Isn’t the best evidence that this is total horse—– the fact that Bush is campaigning frenetically in these states. I would have thought that 9% would mean going somewhere really close.
CNN & USA Today must fire Gallup
If this election proves that the Gallup methodology is flawed and their flaws show a tilt to one side then we should compell CNN & USA Today to fire Gallup. Recently CNN interviewed Gallup and asked him about the poll discrepencies…his answer was that their LV model was better. When asked about the ‘bandwagon effect’ (do polls effect how people view the candidates and do they become a Self-fulfilling Prophecy Frank actually said “would that be a bad thing?..people should factor polls into their decisions”.
Therefore if they turn out to be ‘idiots’ we should immediately do to CNN & USA Today what we did to Sinclair and force them to drop Gallup
Ok, it’s only a week before the elction and my paranoia is running rampant. Could it be that the Gallup poll is providing cover for rampant electronic voting fraud?
Happy Halloween!
Kilroy
Gallup is really walking the plank on this election. But a lot of the blame rests on CNN and USATODAY for spreading the baloney poll results around and paying Gallup a lot of $. An important goal is to try to get CNN and USATODAY to dissociate themselves from Gallup. It’s impossible for this election, but possible for the future.
Actually they will look like geniuses or SHILLS. I don’t think there’s a lot of doubt about which, but we’ll know in a week.
Read The Vulcans. There is chapter about Rumsfeld’s rise during the Nixon Administration. One of his duties during Dick’s re-election was to game the Gallup brothers. While Rummie wouldn’t get the Gallup poll to lie, he would get advance warning of the poll’s findings.
Seems this year, he is getting the Gallup poll to lie.

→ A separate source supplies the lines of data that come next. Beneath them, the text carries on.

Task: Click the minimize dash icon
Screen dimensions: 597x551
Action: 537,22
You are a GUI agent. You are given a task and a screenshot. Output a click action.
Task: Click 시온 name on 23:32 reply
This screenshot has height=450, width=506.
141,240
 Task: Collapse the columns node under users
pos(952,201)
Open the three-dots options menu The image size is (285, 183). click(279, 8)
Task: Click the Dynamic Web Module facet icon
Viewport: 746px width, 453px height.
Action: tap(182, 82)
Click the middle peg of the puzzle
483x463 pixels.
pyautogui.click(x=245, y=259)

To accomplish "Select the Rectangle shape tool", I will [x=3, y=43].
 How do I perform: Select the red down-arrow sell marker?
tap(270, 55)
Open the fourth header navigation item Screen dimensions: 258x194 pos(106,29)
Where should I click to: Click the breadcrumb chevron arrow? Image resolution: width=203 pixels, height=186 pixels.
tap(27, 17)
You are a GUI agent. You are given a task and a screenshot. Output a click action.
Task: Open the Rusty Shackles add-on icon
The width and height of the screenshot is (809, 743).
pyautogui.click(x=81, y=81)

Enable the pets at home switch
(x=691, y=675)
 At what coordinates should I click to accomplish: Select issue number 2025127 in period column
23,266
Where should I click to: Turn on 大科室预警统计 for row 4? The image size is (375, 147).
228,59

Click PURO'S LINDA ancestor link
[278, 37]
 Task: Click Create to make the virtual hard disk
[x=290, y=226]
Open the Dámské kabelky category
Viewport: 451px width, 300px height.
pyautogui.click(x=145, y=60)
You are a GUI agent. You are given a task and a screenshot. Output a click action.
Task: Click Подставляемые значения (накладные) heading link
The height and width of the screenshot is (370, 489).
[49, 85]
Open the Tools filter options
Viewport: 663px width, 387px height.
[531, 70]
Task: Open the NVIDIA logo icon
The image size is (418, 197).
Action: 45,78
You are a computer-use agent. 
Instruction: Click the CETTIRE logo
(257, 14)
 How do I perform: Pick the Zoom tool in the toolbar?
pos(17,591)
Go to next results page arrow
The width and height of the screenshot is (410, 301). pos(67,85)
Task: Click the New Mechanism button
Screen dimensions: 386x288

Their huge pro-GOP sample bias in Florida certainly speaks for itself. However, what about the latest Gallup poll for Ohio, which was released a day after their latest Wisconsin poll:
http://www.usatoday.com/news/politicselections/nation/polls/2004-10-21-ohio-poll.htm
It showed Kerry up 48-47 among LVs, and a startling 50-44 Kerry lead among RVs! Huh? Most Ohio polls are looking pretty good for Kerry, but 50-44? Isn’t that a bit much?